Records from a collection:
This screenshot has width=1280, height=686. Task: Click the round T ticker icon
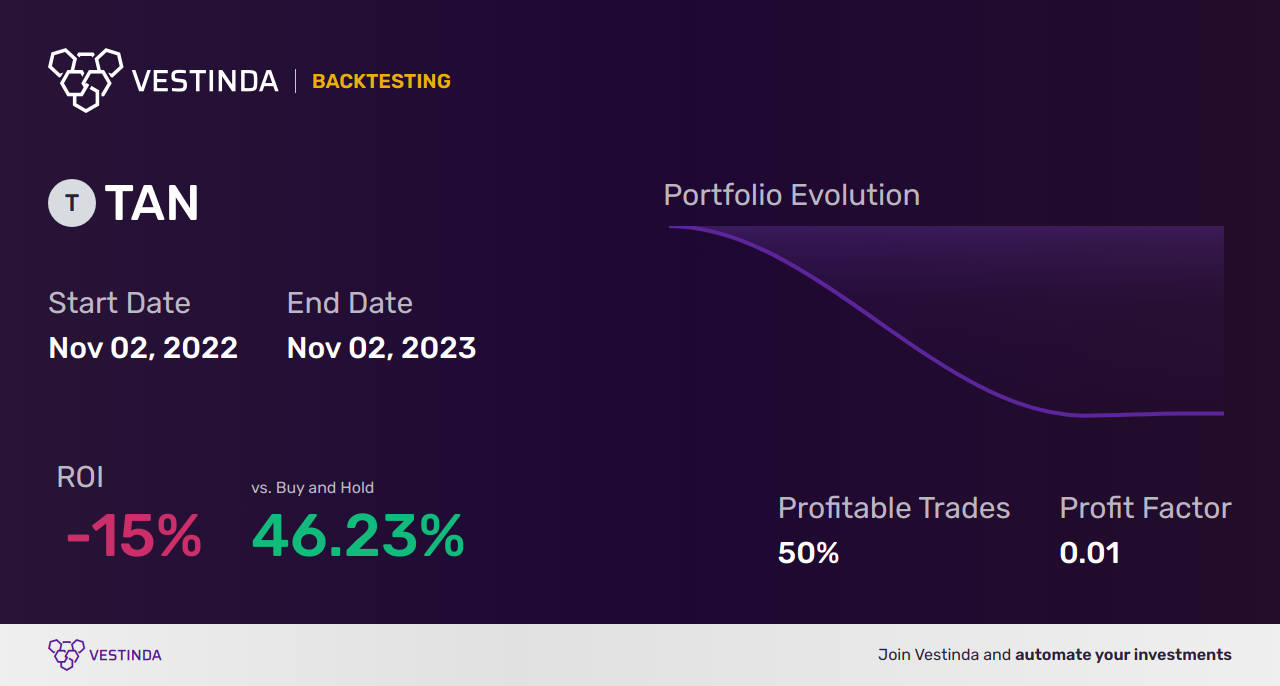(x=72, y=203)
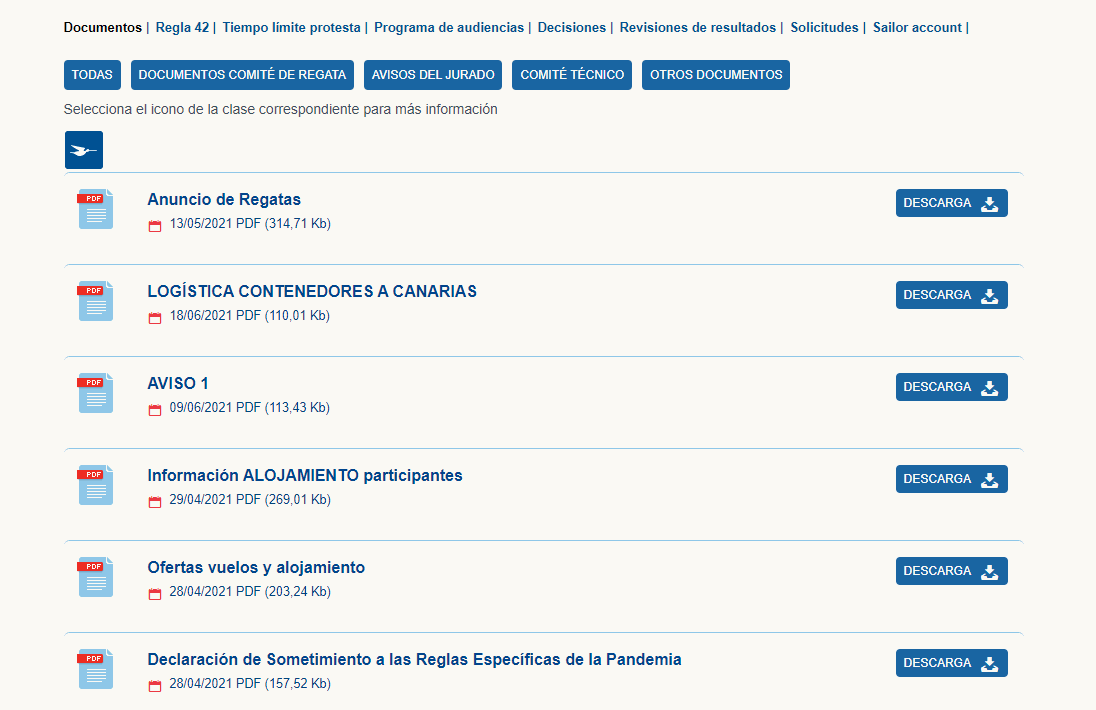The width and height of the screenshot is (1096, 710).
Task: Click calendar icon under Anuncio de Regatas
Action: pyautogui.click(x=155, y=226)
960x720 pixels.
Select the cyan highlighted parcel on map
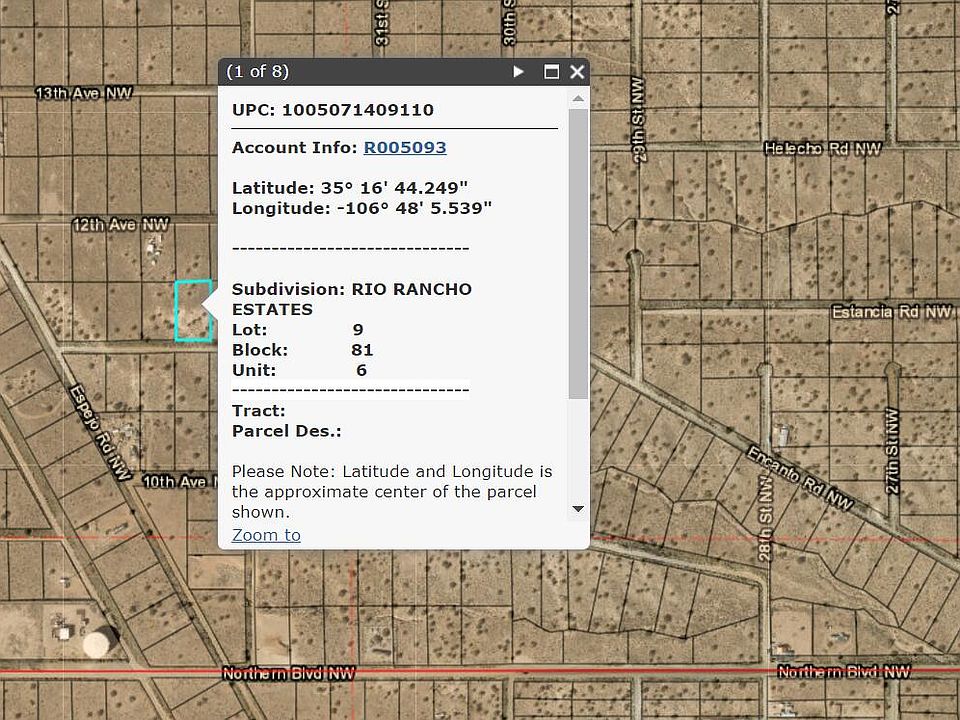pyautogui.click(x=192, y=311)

...

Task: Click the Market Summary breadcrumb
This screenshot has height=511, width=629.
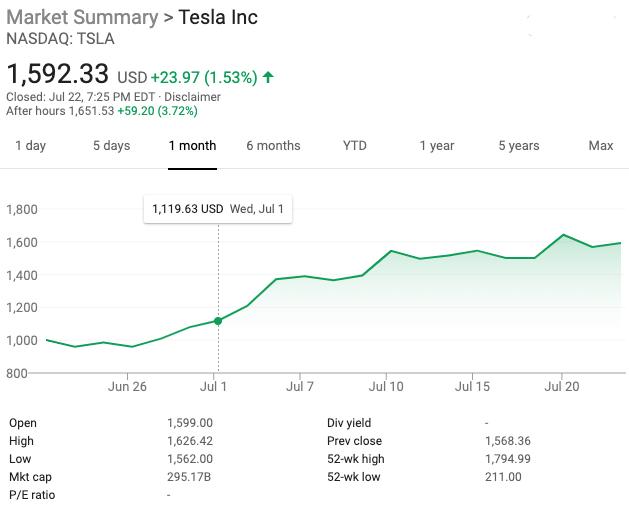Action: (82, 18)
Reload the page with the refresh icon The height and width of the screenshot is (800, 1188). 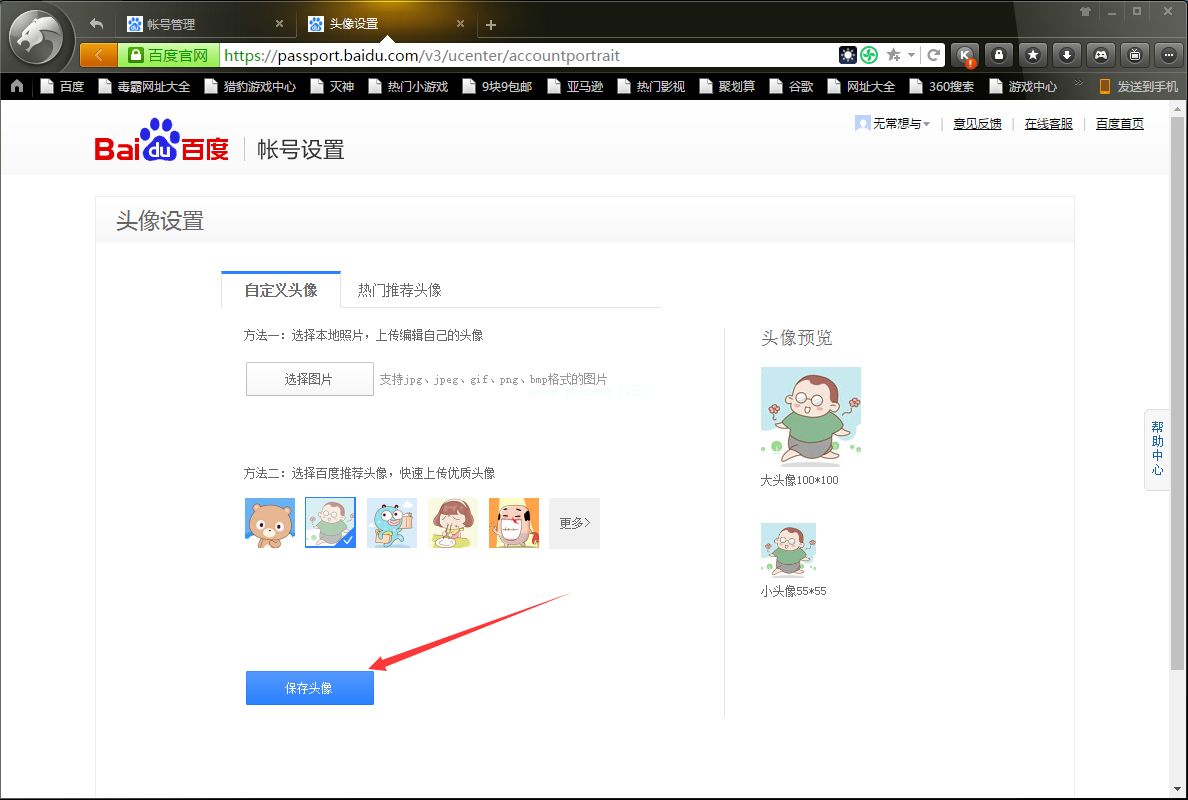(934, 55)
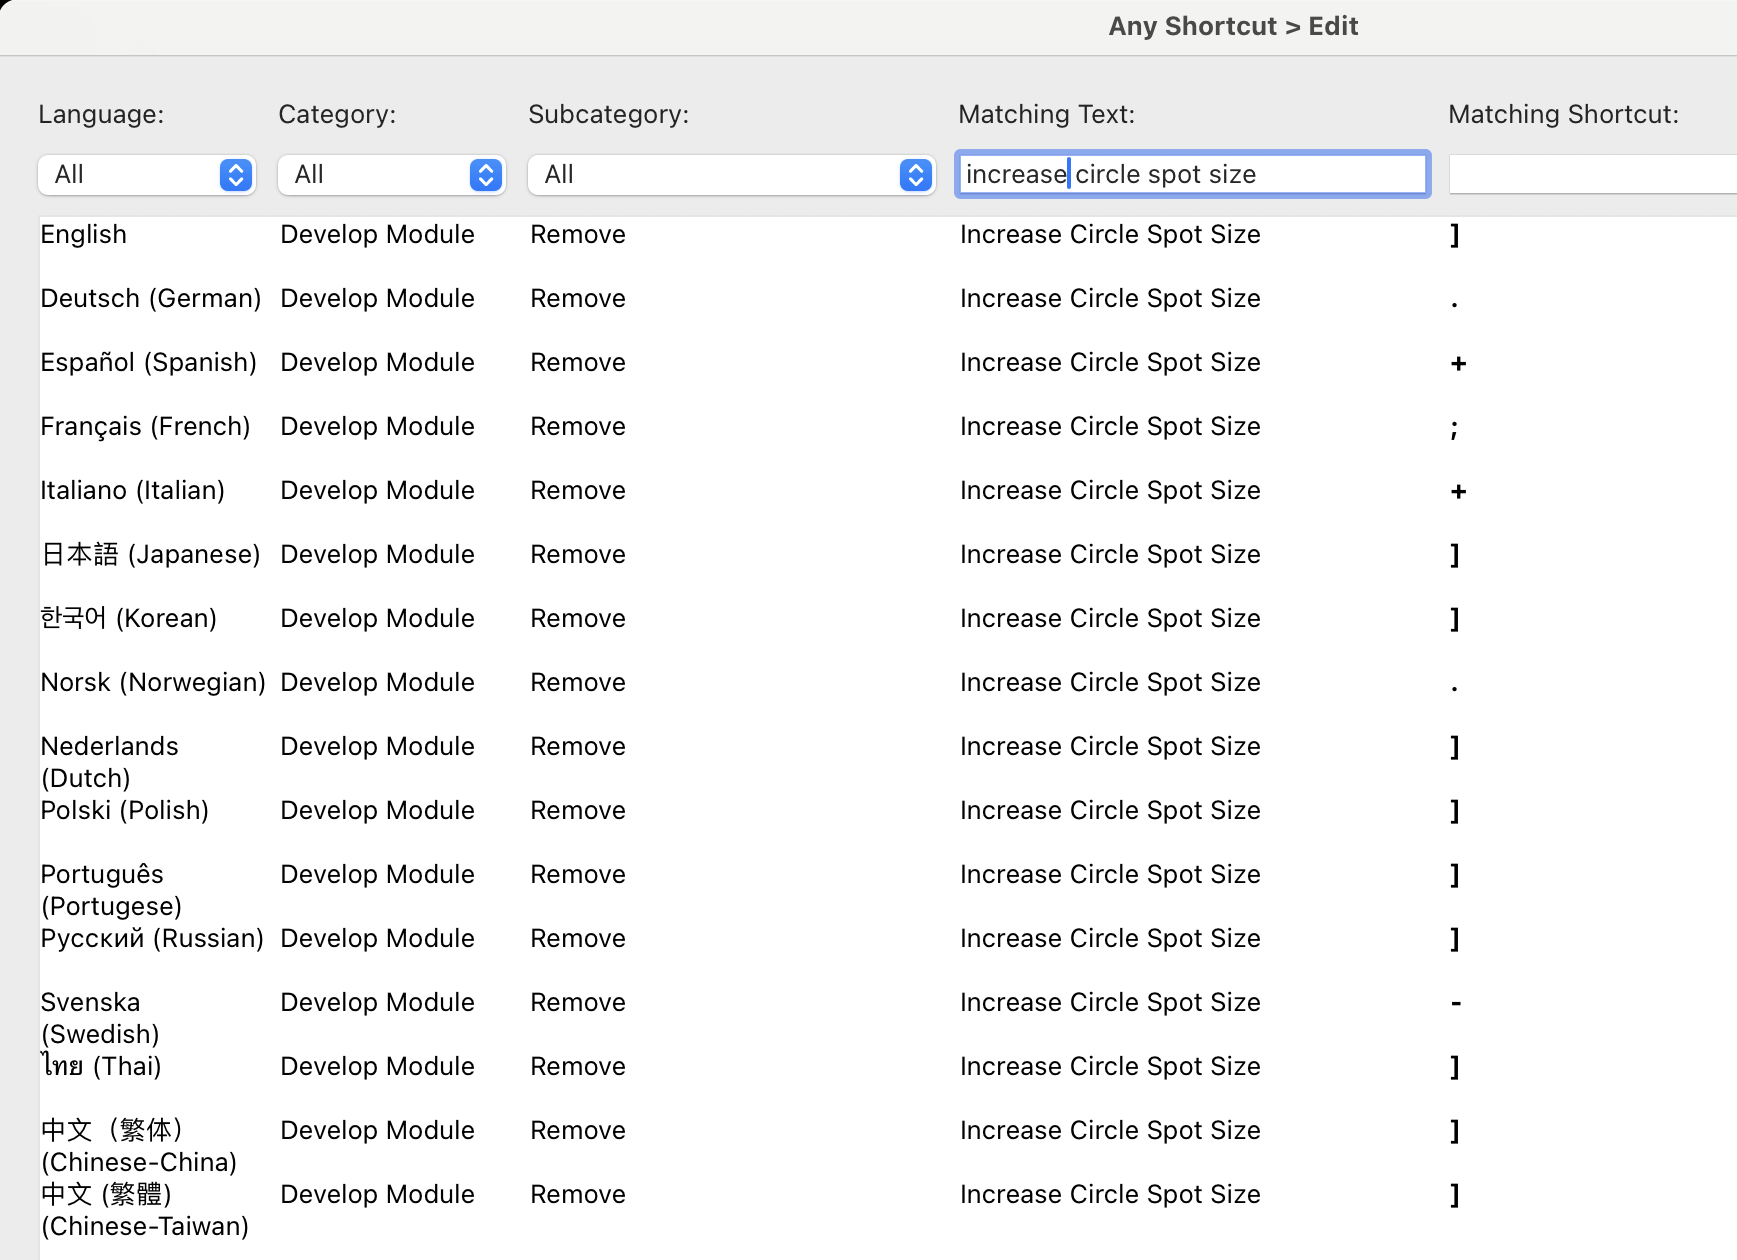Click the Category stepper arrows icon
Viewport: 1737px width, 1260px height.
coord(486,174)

**TASK DIRECTIONS**
Please convert the entries between the lines holding "This screenshot has width=1280, height=686." and "Action: pyautogui.click(x=155, y=226)", inclusive, into a numbered list with blank lines skipped. Omit the pictures from your answer.

**WRITTEN SOLUTION**
1. This screenshot has width=1280, height=686. Task: Click the round T ticker icon
2. (x=72, y=203)
3. The width and height of the screenshot is (1096, 710).
4. Task: Click calendar icon under Anuncio de Regatas
5. Action: pyautogui.click(x=155, y=226)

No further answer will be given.